Single by New Edition featuring Missy Elliott

from the album Home Again
- Released: October 22, 1996
- Recorded: 1996
- Genre: R&B; hip-hop soul;
- Length: 5:21 (vocal version)
- Label: MCA
- Songwriters: Sean "Puffy" Combs; Chucky Thompson; Dwight Myers; Quinnes Parker; Daron Jones; Marvin Scandrick; Michael Keith; James Brown;
- Producers: Stevie J; Sean "Puffy" Combs; Chucky Thompson;

New Edition singles chronology
| "I'm Still in Love with You" (1996) | "You Don't Have to Worry" (1996) | "Something About You" (1997) |

Missy Elliott singles chronology
| "Do Thangz" (1996) | "You Don't Have to Worry" (1996) | "Cold Rock a Party" (1996) |

= You Don't Have to Worry (New Edition song) =

"You Don't Have to Worry" is the third single from New Edition's sixth studio album, Home Again (1996).

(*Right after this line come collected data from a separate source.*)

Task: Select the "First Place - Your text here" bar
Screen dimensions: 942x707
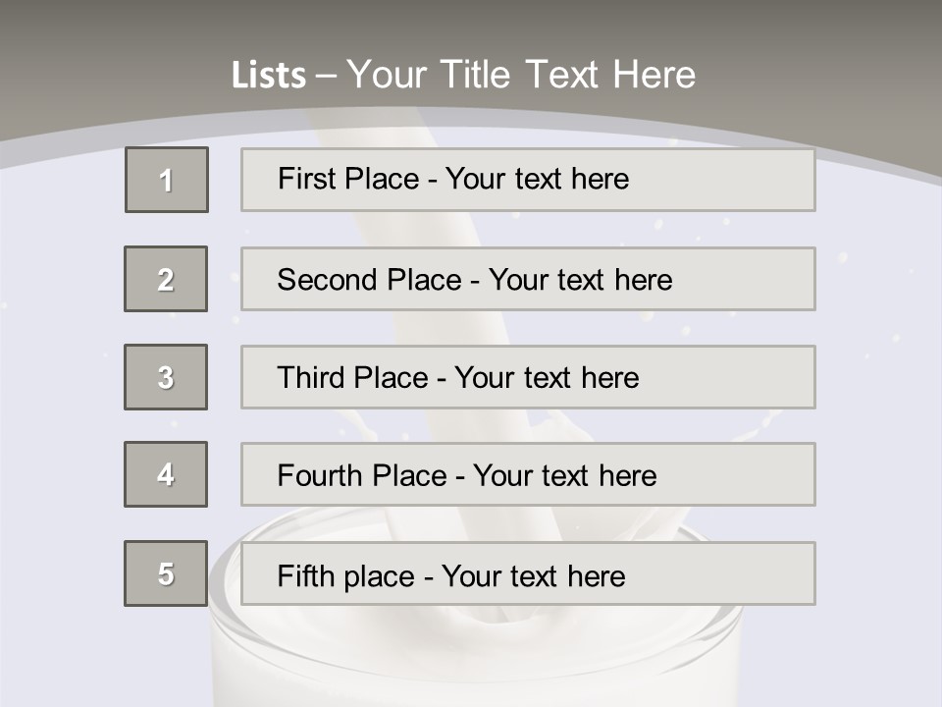Action: click(x=528, y=180)
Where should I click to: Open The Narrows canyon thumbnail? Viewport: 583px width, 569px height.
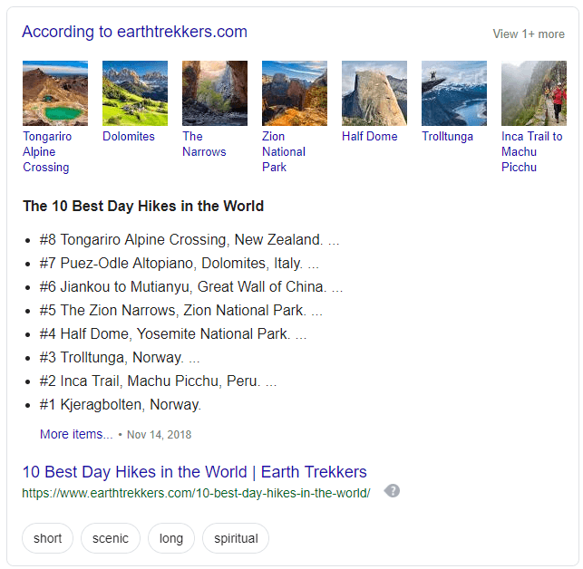215,93
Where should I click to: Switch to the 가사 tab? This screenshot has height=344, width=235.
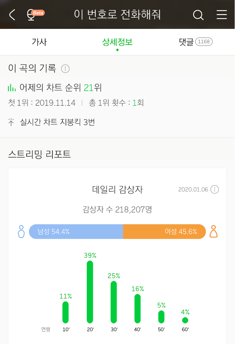[39, 42]
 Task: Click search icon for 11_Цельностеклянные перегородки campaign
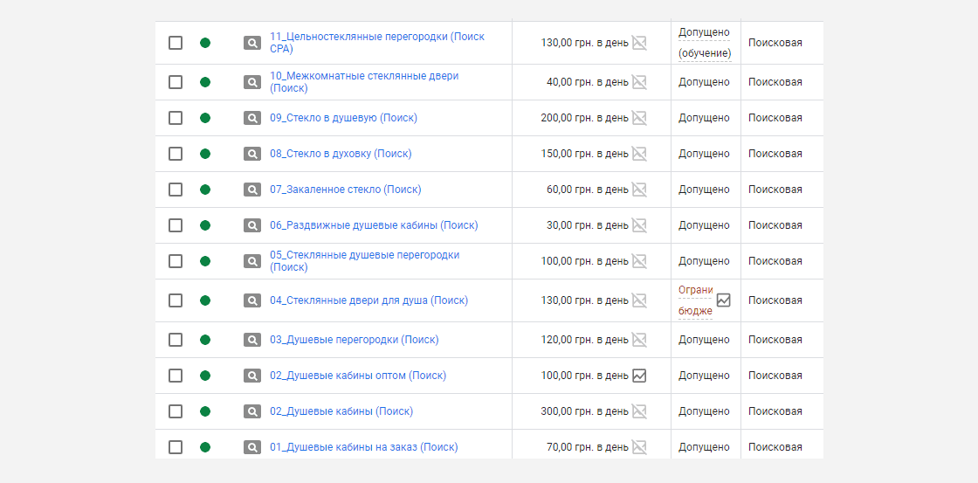tap(252, 43)
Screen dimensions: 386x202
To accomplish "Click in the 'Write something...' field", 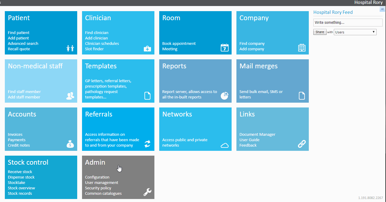I will tap(348, 23).
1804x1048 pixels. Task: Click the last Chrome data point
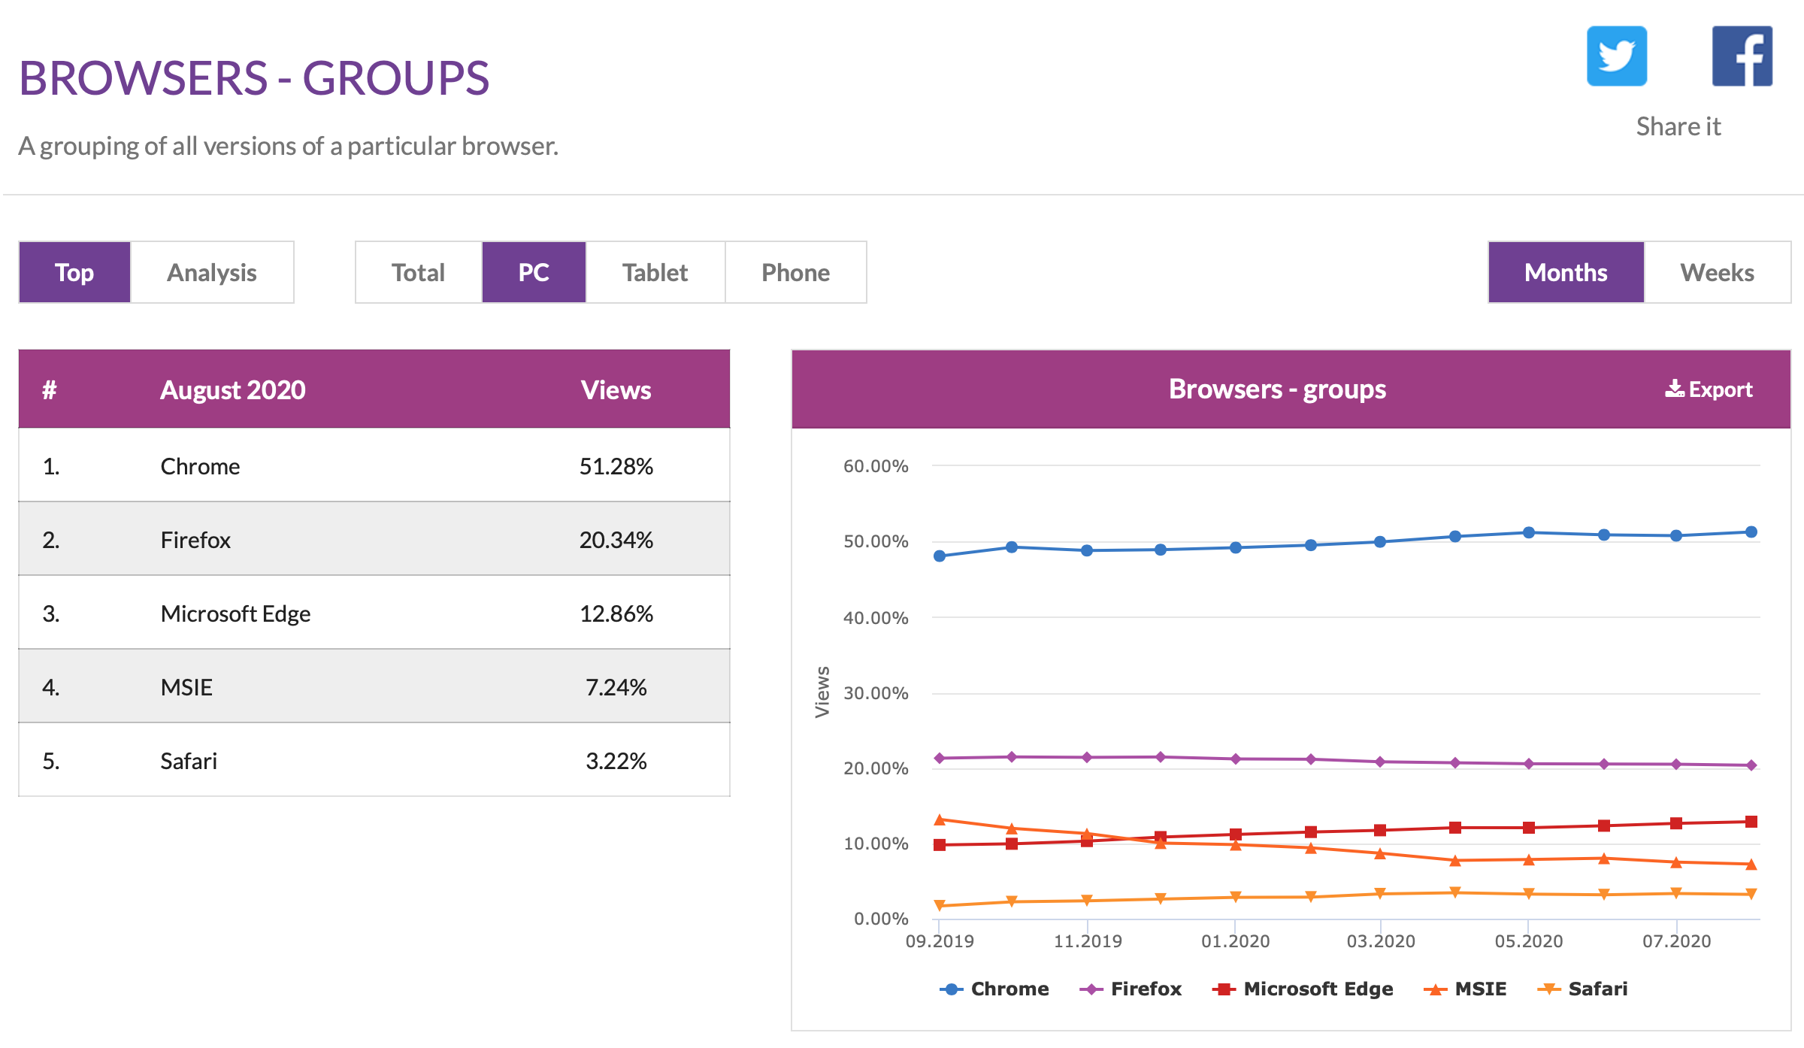1751,532
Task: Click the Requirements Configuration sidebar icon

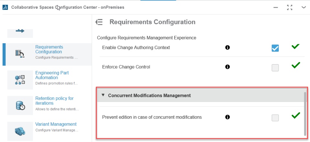Action: (20, 54)
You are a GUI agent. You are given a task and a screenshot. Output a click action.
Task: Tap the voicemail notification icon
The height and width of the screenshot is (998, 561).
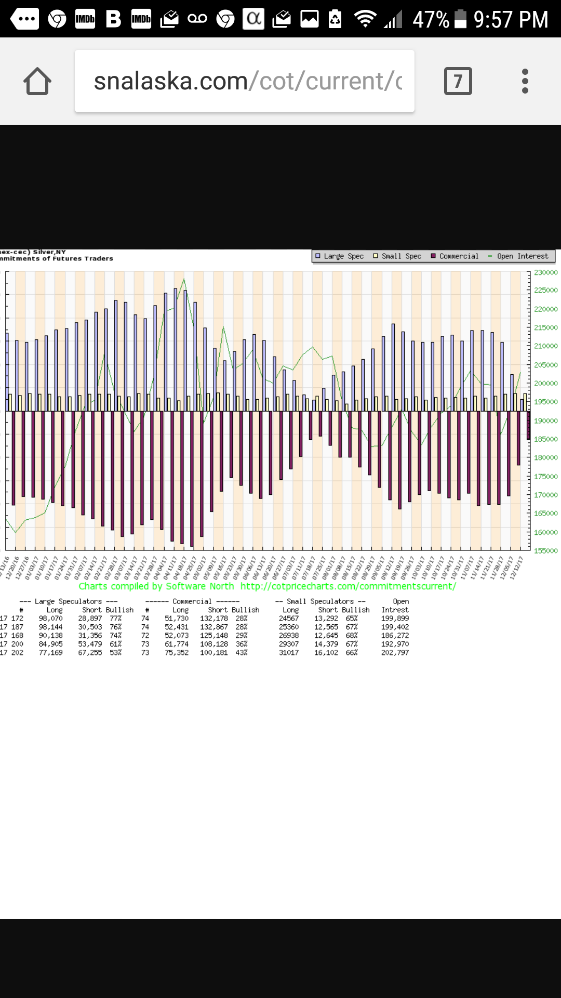click(x=197, y=19)
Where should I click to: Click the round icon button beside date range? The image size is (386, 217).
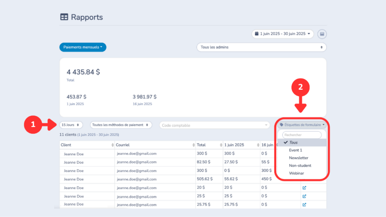(x=322, y=34)
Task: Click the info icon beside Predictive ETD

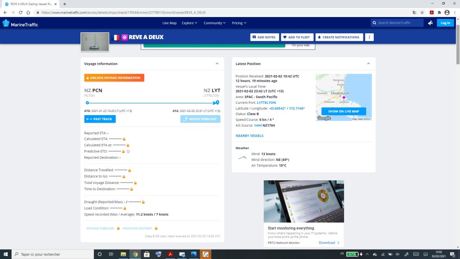Action: tap(128, 152)
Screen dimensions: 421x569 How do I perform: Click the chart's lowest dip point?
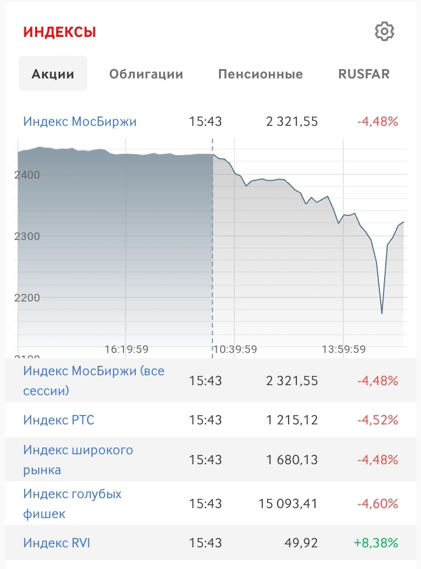pyautogui.click(x=382, y=313)
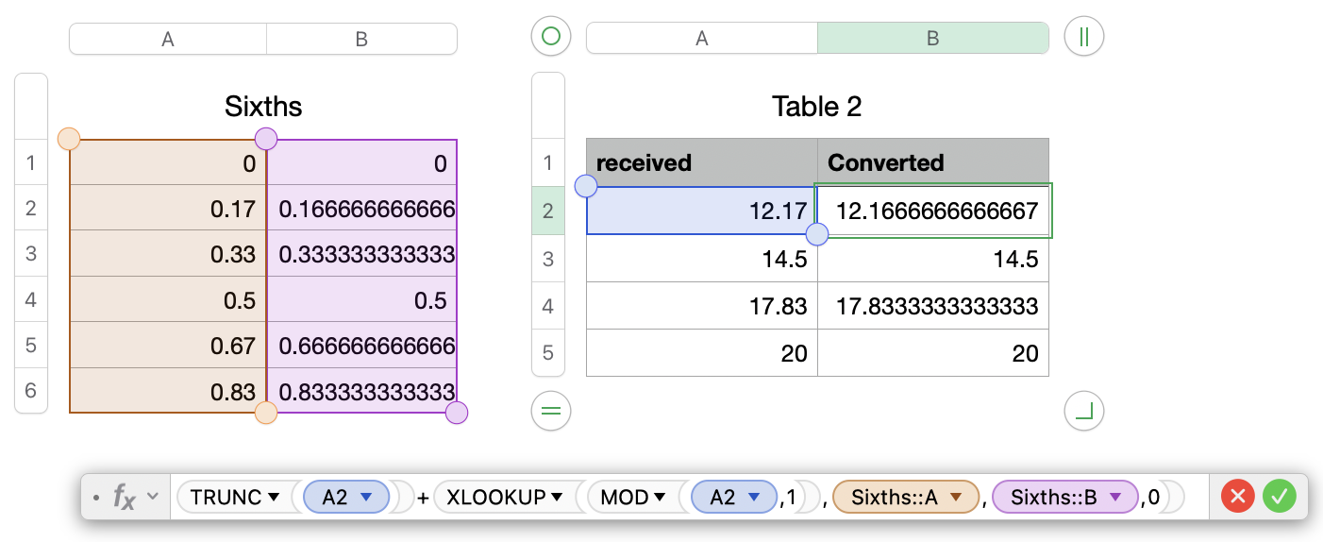The height and width of the screenshot is (542, 1323).
Task: Click Table 2's circular table-select handle
Action: coord(551,37)
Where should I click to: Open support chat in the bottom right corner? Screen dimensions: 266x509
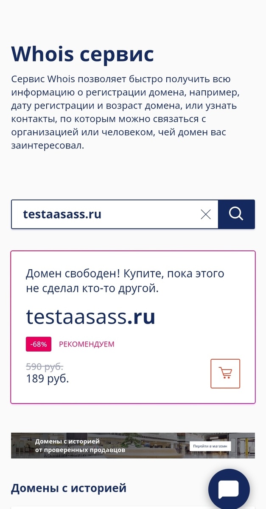229,489

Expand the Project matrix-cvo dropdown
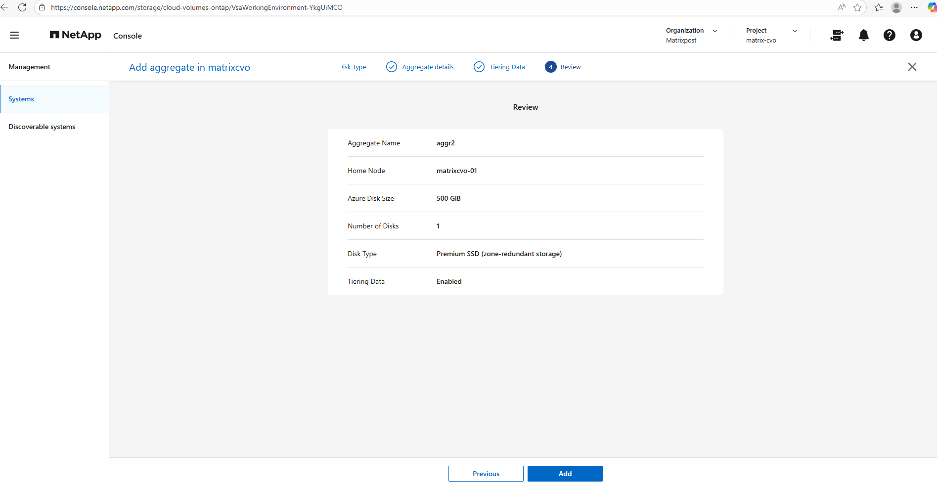pos(795,31)
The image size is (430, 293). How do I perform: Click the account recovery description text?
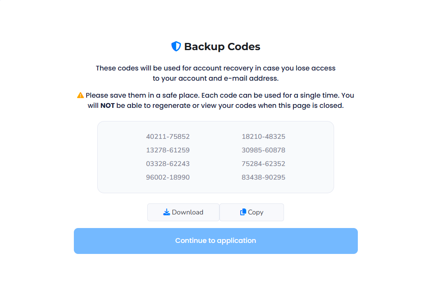pos(215,73)
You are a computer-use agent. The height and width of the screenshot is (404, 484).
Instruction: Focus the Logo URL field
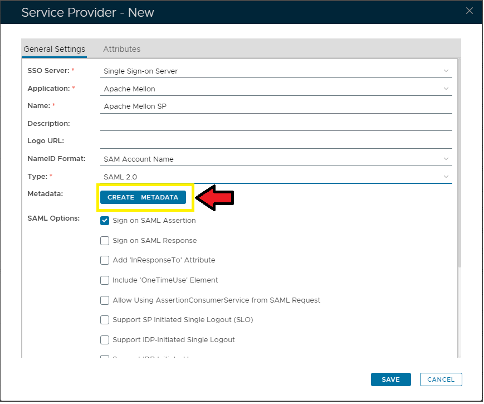[276, 141]
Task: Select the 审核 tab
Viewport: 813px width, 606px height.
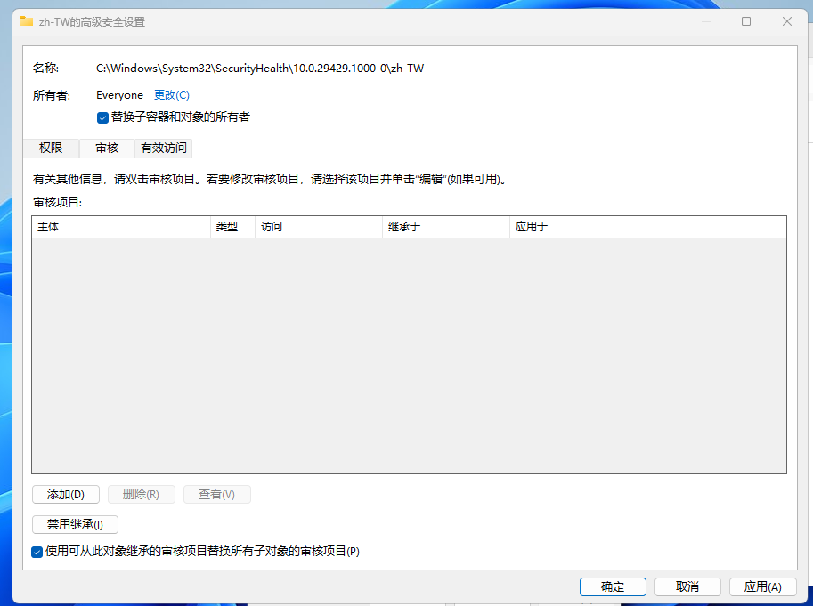Action: [107, 149]
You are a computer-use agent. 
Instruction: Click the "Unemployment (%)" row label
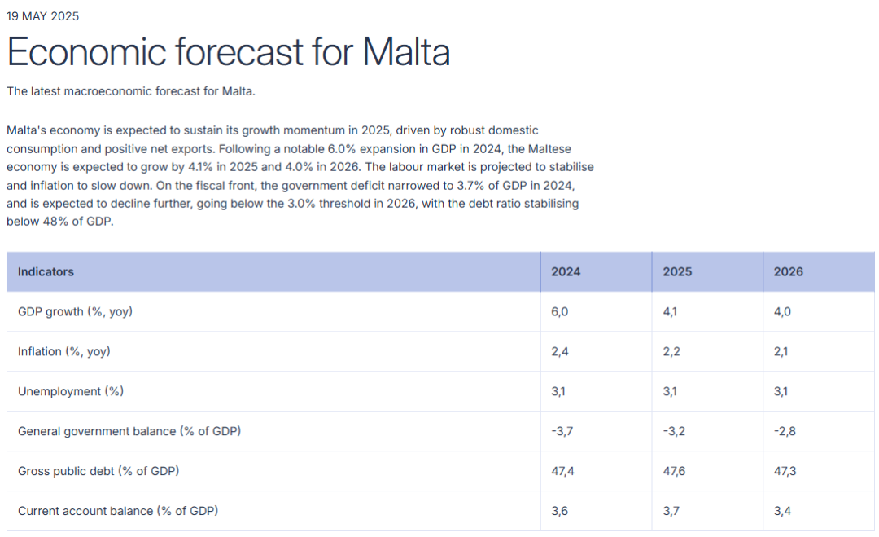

The song was released as the remixed "vocal version" featuring female rapper Missy Elliott and as a B-side with the accompanying second single "I'm Still in Love with You". There is also an alternate version of the remix that features the vocals of Fat Joe, instead of Missy on the 12" single . The single version also features production by Stevie J and co-written credits by R&B group 112, while the album version credits production by Sean "Puffy" Combs and Chucky Thompson. All versions feature Bobby Brown and Ralph Tresvant on lead vocals. Additional rap verses from New Edition members Ronnie DeVoe and Michael Bivins are featured on the track as well.

==Music video==
The official music video for the song was directed by New Edition member Michael Bivins along with Brian "Black" Luvar. The video premiered in December 1996 and received heavy airplay on BET.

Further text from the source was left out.